Cosa fare - Ricopia per intero, senza alcuna modifica, l'estratto della sentenza del Consiglio di Stato.

Estratto del documento -
>>>
Pubblicato il 17/12/2019

N. 08532/2019REG.PROV.COLL.

N. 08221/2010 REG.RIC.

REPUBBLICA ITALIANA

IN NOME DEL POPOLO ITALIANO

Il Consiglio di Stato

in sede giurisdizionale (Sezione Quinta)

ha pronunciato la presente

SENTENZA

sul ricorso numero di registro generale 8221 del 2010, proposto da
M P, rappresentato e difeso dagli avvocati G C e L C, con domicilio eletto presso lo studio dell’avvocato A C in Roma, via Giulio Cesare, 7;

contro

Regione Toscana, in persona del legale rappresentante pro tempore , rappresentata e difesa dagli avvocati G V e F N, con domicilio eletto presso lo studio dell’avvocato P M in Roma, corso d’Italia, 102;
Regione Toscana - Direzione Generale Politiche Territoriali e Ambientali - Settore Politiche Abitative e Riqualificazione Insediamenti, Regione Toscana - Direzione Generale Bilancio e Finanze - Settore Contabilità, non costituiti in giudizio;

nei confronti

Comune di Signa, non costituito in giudizio;

per la riforma

della sentenza del Tribunale amministrativo regionale per la Toscana (Sezione Seconda) n. 00189/2010, resa tra le parti


Visti il ricorso in appello e i relativi allegati;

Visti tutti gli atti della causa;

Relatore nell’udienza pubblica del giorno 26 settembre 2019 il Cons. Alberto Urso e uditi per le parti gli avvocati Luca Tozzi, in sostituzione dell’avv. Calugi, e Giovanni P. Mosca, su delega dell’avv. Neglia;

Ritenuto e considerato in fatto e diritto quanto segue.
<<<
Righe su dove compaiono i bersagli
>>>
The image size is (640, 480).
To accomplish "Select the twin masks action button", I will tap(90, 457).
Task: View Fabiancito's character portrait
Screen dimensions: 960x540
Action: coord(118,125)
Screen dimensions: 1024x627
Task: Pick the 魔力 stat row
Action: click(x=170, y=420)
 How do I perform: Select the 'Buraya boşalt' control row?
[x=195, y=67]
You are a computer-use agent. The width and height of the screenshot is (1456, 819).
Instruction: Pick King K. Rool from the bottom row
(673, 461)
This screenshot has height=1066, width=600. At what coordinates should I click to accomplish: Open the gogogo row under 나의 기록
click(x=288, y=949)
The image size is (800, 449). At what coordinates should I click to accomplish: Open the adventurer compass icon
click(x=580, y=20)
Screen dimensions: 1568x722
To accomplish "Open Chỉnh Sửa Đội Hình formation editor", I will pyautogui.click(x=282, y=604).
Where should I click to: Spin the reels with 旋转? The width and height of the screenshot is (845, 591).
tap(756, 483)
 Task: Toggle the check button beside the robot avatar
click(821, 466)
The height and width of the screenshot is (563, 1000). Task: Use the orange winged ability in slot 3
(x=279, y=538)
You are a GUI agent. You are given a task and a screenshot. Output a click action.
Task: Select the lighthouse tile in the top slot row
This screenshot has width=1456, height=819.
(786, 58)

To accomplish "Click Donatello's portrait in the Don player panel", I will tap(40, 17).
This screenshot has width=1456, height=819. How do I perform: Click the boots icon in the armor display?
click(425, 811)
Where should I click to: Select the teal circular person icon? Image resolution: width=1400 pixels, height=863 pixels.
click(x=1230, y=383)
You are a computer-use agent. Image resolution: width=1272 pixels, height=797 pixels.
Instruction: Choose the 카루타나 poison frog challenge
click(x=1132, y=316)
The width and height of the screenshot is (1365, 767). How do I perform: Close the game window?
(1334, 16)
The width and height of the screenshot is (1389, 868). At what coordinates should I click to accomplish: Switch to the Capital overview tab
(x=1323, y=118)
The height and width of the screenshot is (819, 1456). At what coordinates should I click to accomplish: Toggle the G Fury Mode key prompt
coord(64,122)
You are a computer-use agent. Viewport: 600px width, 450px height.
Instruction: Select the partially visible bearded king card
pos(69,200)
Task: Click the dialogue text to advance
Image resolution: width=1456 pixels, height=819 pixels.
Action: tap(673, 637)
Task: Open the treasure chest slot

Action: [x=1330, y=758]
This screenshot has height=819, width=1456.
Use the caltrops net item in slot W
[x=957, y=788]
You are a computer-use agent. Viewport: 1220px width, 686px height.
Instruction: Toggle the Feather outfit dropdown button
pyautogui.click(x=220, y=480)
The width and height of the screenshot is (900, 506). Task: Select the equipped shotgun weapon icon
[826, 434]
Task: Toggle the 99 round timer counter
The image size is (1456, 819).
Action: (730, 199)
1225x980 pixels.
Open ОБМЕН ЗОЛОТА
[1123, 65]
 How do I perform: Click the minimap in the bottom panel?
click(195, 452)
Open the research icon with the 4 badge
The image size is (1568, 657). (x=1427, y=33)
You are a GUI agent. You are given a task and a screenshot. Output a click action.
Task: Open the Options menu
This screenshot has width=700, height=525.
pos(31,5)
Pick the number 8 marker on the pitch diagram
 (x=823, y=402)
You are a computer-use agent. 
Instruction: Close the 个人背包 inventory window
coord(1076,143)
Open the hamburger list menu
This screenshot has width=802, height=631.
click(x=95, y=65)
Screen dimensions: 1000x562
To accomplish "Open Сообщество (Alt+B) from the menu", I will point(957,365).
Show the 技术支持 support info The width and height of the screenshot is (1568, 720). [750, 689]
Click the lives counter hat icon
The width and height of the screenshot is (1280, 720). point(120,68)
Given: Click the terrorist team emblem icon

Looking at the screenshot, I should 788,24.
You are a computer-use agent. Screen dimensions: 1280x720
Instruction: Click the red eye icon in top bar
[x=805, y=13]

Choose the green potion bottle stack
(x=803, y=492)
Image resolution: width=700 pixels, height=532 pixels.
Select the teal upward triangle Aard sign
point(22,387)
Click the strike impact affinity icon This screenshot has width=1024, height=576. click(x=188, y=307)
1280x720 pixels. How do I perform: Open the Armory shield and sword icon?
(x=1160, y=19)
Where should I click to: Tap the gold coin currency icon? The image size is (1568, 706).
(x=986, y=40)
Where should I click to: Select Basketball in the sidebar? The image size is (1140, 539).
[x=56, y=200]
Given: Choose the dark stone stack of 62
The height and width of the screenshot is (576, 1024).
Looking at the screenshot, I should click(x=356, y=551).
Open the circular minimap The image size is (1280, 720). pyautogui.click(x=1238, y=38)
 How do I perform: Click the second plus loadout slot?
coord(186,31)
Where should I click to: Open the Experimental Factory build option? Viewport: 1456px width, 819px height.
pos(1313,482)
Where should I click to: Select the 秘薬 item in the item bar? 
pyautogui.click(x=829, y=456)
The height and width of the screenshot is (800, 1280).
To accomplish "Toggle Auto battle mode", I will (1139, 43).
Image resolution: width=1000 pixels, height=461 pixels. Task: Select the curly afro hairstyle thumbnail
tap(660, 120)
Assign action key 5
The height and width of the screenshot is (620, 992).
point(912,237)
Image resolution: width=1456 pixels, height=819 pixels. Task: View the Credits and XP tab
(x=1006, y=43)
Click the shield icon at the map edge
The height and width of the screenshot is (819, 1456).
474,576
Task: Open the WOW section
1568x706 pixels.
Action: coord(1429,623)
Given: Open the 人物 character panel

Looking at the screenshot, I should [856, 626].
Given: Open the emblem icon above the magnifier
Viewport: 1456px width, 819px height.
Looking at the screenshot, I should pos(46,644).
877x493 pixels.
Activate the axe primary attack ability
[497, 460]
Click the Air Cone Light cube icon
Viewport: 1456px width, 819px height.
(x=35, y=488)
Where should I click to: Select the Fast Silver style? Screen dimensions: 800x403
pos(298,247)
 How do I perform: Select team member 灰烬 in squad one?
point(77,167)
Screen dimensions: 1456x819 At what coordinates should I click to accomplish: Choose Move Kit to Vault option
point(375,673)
<<<
Risultato completo -
Pubblicato il 17/12/2019

N. 08532/2019REG.PROV.COLL.

N. 08221/2010 REG.RIC.

REPUBBLICA ITALIANA

IN NOME DEL POPOLO ITALIANO

Il Consiglio di Stato

in sede giurisdizionale (Sezione Quinta)

ha pronunciato la presente

SENTENZA

sul ricorso numero di registro generale 8221 del 2010, proposto da
M P, rappresentato e difeso dagli avvocati G C e L C, con domicilio eletto presso lo studio dell’avvocato A C in Roma, via Giulio Cesare, 7;

contro

Regione Toscana, in persona del legale rappresentante pro tempore , rappresentata e difesa dagli avvocati G V e F N, con domicilio eletto presso lo studio dell’avvocato P M in Roma, corso d’Italia, 102;
Regione Toscana - Direzione Generale Politiche Territoriali e Ambientali - Settore Politiche Abitative e Riqualificazione Insediamenti, Regione Toscana - Direzione Generale Bilancio e Finanze - Settore Contabilità, non costituiti in giudizio;

nei confronti

Comune di Signa, non costituito in giudizio;

per la riforma

della sentenza del Tribunale amministrativo regionale per la Toscana (Sezione Seconda) n. 00189/2010, resa tra le parti


Visti il ricorso in appello e i relativi allegati;

Visti tutti gli atti della causa;

Relatore nell’udienza pubblica del giorno 26 settembre 2019 il Cons. Alberto Urso e uditi per le parti gli avvocati Luca Tozzi, in sostituzione dell’avv. Calugi, e Giovanni P. Mosca, su delega dell’avv. Neglia;

Ritenuto e considerato in fatto e diritto quanto segue.